• Work request
Whatever precedes the line containing "The height and" is not copied; that line and every line after it through the final one below are copied exactly, except pictures.

*** Opening of Dataset entries ***

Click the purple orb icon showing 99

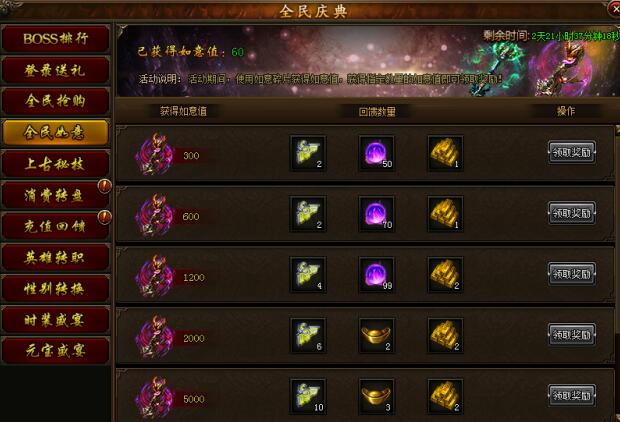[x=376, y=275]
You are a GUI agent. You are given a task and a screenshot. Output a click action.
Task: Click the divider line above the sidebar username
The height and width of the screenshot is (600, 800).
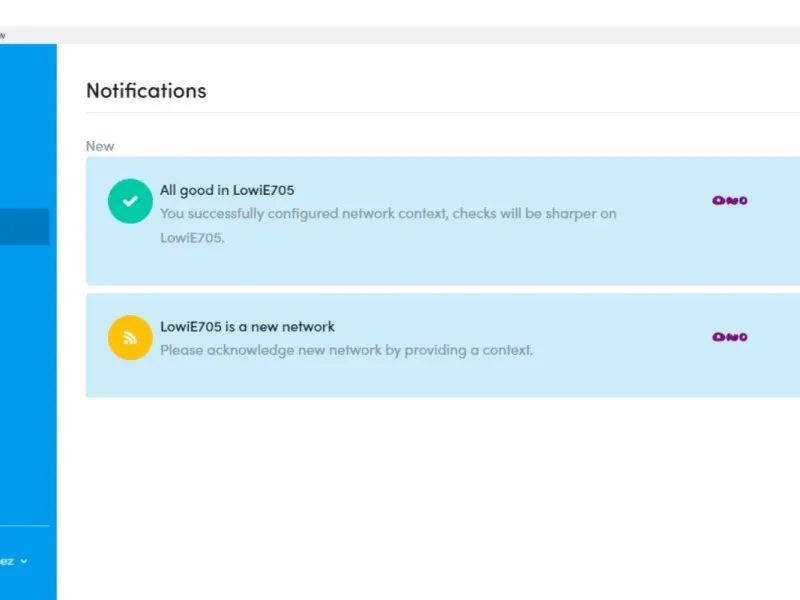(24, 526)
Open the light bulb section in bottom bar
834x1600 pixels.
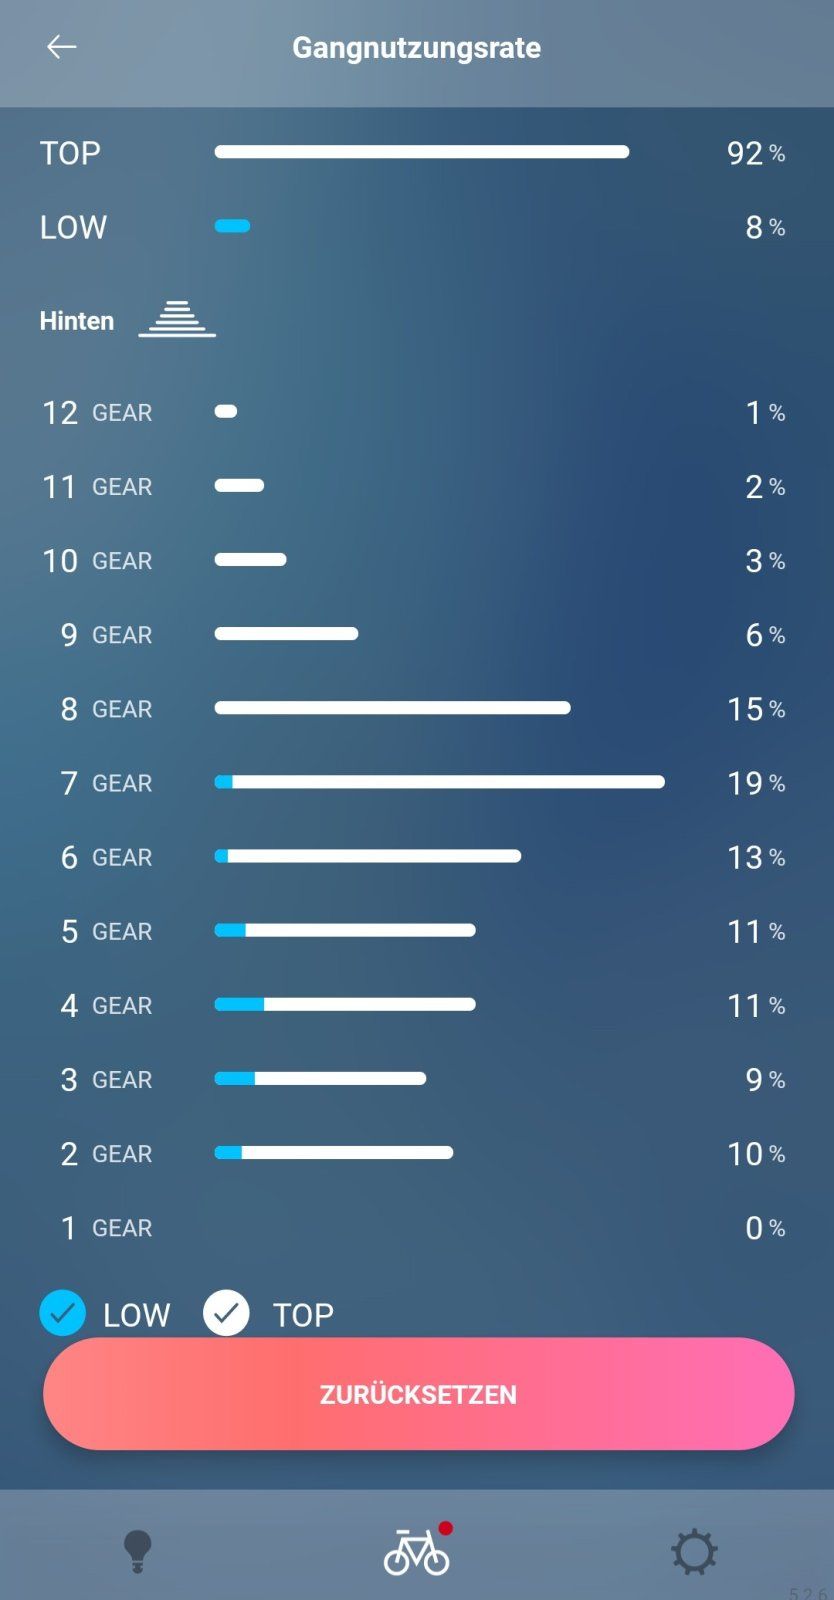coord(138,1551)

*** Close of Dataset entries ***

• Exercise response
The height and width of the screenshot is (600, 800).
(24, 526)
Open the light bulb section in bottom bar
834x1600 pixels.
coord(138,1551)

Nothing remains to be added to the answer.